Word and element location records:
+ + +

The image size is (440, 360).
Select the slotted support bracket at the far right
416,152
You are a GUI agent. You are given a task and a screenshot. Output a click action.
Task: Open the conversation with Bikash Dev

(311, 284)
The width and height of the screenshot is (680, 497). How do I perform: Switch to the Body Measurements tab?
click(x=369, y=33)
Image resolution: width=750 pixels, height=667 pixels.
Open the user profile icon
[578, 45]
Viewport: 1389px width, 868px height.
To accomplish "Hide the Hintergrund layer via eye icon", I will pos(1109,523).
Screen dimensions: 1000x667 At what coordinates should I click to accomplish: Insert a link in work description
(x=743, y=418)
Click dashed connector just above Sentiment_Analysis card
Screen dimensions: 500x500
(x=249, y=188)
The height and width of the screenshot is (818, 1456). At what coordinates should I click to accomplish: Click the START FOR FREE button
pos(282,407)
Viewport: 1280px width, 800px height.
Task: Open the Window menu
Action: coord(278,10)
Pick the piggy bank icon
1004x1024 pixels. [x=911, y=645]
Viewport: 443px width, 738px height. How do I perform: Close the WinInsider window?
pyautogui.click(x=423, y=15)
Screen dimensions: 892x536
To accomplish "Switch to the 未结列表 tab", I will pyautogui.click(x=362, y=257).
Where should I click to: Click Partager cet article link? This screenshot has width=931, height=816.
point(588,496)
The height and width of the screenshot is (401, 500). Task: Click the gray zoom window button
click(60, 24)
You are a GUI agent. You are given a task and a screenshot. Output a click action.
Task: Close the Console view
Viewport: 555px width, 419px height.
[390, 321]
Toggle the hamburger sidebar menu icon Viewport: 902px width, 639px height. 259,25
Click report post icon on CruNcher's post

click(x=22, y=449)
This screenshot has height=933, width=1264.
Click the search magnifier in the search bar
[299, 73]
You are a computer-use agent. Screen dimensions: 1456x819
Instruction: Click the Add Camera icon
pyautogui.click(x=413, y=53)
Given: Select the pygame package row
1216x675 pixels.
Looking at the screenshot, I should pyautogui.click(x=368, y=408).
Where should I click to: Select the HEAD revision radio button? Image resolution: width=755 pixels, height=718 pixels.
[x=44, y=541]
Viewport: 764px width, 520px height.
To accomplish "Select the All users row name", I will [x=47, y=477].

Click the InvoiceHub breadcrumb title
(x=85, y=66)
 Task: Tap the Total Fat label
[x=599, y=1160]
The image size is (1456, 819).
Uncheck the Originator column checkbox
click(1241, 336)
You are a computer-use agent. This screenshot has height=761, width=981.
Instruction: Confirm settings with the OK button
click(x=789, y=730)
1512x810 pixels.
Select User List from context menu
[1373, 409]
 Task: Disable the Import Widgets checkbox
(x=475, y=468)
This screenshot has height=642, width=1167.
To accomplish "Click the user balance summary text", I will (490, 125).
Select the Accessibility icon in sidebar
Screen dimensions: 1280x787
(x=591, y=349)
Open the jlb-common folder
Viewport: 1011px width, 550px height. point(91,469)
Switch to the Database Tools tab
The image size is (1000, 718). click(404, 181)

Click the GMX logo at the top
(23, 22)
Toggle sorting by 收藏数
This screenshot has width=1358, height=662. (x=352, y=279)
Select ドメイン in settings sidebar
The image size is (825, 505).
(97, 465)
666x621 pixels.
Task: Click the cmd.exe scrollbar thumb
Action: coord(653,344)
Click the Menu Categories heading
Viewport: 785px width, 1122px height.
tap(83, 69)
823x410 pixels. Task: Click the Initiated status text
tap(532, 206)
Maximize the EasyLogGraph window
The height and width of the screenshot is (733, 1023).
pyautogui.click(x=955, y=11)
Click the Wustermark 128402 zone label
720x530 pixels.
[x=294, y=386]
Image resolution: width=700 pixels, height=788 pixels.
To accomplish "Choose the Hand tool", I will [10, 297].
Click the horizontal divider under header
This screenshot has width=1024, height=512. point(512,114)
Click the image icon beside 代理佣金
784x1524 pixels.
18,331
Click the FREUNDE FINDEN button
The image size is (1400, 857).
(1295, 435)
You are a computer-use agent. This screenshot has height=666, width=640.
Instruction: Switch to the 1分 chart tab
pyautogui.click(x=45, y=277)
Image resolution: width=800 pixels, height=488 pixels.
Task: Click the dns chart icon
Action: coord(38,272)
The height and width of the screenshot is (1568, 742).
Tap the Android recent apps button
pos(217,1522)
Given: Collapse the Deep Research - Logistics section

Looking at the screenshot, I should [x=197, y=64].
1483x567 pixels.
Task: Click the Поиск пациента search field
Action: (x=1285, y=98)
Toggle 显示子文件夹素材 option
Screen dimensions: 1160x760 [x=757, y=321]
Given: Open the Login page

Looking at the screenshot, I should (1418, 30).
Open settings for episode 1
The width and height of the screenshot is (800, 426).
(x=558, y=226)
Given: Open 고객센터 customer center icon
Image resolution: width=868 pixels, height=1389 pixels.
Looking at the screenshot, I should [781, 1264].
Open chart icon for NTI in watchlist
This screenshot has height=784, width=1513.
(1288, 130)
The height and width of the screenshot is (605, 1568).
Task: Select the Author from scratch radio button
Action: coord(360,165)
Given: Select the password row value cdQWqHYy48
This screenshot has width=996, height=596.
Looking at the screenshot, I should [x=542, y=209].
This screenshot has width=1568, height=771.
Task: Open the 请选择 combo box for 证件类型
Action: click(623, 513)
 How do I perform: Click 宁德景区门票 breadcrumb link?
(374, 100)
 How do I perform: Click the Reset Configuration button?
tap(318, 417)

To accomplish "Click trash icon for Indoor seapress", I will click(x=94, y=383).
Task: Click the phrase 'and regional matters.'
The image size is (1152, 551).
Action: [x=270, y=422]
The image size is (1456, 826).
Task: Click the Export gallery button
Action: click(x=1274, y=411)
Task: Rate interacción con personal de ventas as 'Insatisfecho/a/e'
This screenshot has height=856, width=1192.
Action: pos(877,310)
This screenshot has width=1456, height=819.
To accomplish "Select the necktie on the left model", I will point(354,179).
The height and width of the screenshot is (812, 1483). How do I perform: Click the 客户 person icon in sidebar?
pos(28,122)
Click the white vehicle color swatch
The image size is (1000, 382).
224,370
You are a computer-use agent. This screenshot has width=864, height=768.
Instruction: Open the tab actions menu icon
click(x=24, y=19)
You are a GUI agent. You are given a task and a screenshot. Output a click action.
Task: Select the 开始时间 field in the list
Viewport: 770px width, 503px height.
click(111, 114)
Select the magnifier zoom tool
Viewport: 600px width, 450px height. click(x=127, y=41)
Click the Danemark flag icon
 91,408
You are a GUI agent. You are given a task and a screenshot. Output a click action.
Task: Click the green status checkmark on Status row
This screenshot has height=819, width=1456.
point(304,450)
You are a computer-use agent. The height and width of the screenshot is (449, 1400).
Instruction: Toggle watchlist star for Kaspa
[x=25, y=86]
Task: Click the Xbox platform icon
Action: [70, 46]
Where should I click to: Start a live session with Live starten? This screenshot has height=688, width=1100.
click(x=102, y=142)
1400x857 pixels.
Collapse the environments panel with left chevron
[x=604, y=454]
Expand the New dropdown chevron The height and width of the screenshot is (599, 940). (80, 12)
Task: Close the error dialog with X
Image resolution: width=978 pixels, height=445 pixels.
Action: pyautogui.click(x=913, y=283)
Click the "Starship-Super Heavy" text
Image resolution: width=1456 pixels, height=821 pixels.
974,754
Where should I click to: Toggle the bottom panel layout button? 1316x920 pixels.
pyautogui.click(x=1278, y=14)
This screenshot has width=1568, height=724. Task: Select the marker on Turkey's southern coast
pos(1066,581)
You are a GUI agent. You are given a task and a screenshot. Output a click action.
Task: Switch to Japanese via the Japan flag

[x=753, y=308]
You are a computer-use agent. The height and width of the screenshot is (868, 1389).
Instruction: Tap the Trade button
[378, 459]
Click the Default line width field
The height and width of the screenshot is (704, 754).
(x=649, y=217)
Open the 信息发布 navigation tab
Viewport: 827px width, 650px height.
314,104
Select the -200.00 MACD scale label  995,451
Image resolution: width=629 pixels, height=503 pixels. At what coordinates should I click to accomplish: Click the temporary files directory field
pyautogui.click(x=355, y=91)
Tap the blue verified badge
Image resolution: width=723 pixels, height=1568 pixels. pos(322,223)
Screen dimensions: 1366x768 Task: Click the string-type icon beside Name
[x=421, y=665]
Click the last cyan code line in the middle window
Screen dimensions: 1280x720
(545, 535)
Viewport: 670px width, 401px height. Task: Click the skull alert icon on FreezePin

+ + +

What is needed: Render the records from the first line through the line with "I will pos(1109,523).", both included, as a Markdown table with the columns Nr and Line. Give one row per line and leave out blank lines.

Correct response:
| Nr | Line |
|---|---|
| 1 | The image size is (440, 360). |
| 2 | Select the slotted support bracket at the far right |
| 3 | 416,152 |
| 4 | You are a GUI agent. You are given a task and a screenshot. Output a click action. |
| 5 | Task: Open the conversation with Bikash Dev |
| 6 | (311, 284) |
| 7 | The width and height of the screenshot is (680, 497). How do I perform: Switch to the Body Measurements tab? |
| 8 | click(x=369, y=33) |
| 9 | Image resolution: width=750 pixels, height=667 pixels. |
| 10 | Open the user profile icon |
| 11 | [578, 45] |
| 12 | Viewport: 1389px width, 868px height. |
| 13 | To accomplish "Hide the Hintergrund layer via eye icon", I will pos(1109,523). |